As a blank canvas devoid of any essential individual nature, the Assistant becomes anybody’s desire, giving a Lacanian twist to the penchant for nurture over nature in alternate history fiction. On the one hand, the belief that “the exact same genetic material results in different individuals, depending on the milieu in which they live”[2] is emphasized by the doctor’s conversation with the Heroine, in which the former admits that all the medical data is not enough to define the Assistant. On the other hand, drawing on Lacan’s formula that “man’s desire is the desire of the Other,”[3] the character of the Assistant implies that everyone is already an alternate version of themselves, as we are all a product of Other’s desire and, therefore, one possible outcome out of many.

The three versions of the Assistant shown during the arc illustrate this point. The first version is the Grandfather’s desire—a macho Assistant, following his belief that “young men are meant to be buff.” The third and prevailing version originates from the tea party, a phantasmatic space of feminine desire made of the Heroine’s fairy-generated doubles. Spoken in the language of girl talk, complete with the occasional giggles, this is the Heroine’s ideal partner: “Sweet. Quiet. Gentle. Well-mannered. Soft hair. But for some reason… he wears fancy shirts. Reliable. But occasionally… bold!” Finally, the second version is Ringo Kid, named after an old Western hero from Marvel Comics. While he is technically the Heroine’s Grandfather, Ringo Kid also functions as the Assistant’s mirror image, a “what if” Assistant. He is excitable instead of gentle, loud instead of quiet, lecherous instead of well-mannered. Yet, at some point, the Heroine finds herself daydreaming that, even if she never liked that type, “maybe it isn’t so bad.” She immediately snaps out of it and reproaches herself for thinking such a thing. This incursion into in an unfrequented mental place suggests that Ringo Kid is the Heroine’s “bastard” desire, a deviant fantasy that she cannot admit even to herself, complicated by its incestuous implications. 
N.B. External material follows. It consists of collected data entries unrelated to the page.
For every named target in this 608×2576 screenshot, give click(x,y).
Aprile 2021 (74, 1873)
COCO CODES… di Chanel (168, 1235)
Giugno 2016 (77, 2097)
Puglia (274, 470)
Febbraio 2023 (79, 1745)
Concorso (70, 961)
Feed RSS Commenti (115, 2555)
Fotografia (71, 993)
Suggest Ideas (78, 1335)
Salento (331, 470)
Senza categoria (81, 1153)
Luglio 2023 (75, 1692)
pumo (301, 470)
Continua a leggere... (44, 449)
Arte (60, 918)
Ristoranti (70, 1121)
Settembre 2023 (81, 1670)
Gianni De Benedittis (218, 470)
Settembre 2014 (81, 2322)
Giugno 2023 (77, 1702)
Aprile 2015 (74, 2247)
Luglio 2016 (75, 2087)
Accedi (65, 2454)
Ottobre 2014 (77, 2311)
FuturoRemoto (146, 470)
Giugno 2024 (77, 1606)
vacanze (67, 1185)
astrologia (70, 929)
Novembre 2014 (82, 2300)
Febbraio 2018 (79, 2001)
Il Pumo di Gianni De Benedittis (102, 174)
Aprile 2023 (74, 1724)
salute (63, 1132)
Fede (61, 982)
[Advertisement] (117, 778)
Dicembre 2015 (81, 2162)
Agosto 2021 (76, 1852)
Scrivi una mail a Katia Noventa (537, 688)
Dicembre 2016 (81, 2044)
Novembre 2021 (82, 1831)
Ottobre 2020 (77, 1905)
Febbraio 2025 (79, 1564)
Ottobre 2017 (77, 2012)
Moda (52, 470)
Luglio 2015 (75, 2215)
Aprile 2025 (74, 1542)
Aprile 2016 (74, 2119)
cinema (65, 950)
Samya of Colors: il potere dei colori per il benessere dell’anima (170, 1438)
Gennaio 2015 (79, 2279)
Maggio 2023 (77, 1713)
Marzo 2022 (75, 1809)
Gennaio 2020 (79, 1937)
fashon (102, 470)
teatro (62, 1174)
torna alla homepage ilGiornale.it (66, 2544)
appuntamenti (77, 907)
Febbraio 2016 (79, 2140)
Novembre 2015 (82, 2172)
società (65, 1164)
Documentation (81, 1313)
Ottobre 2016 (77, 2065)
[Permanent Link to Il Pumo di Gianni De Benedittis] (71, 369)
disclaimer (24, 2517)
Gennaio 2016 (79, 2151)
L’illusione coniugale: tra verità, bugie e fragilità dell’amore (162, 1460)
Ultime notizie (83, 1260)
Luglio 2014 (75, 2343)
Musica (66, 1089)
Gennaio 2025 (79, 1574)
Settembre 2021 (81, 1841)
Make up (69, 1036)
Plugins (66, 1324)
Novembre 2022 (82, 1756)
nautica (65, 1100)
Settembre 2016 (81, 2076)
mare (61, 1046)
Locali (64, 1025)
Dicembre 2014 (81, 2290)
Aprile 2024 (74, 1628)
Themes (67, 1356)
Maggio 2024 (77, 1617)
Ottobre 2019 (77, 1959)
The paradog represents the multiple (im)possibilities of human desire, “characteristic of an animal at the mercy of language.”[4] Significantly, “paradog” itself is a wordplay between “paradox” and “dog,” and the only word spoken by the Assistant during the entire show—in the voice of the famous anime voice actor Fukuyama Jun, known for his roles such as Code Geass’s Lelouch, thus reinforcing the importance of this moment within the series. Besides allowing for the wordplay, man’s best friend stands for a sense of bonhomie, the placidness of these large hounds evoking the millennia-long process of domestication and companionship between dogs and humans. [Figure 12] But also, their hollow purple eyes, and the fact that they are all exact copies of each other filling the entire town, wraps the paradogs in a sense of unfamiliarity, as if they are a “weird entity… [that] should not exist here[5] (emphasis added), in that time and place. [Figure 13a, b] The paradog activates what Lacan calls extimité, “extimacy,” i.e., an intimate externality at our core, where the human sense of self dissolves “in the rhythms, pulsions and patternings of non-human forces,”[6] striking an aporetic in-betweenness, or vacillation, between tameness and eeriness. This eeriness—or even, the underlying horror—is present in other instances throughout the “The Fairies’ Time Management,” such as in the scene in which the Heroine barely discerns a group of fairies playing with another fairy’s severed head as if it were a ball.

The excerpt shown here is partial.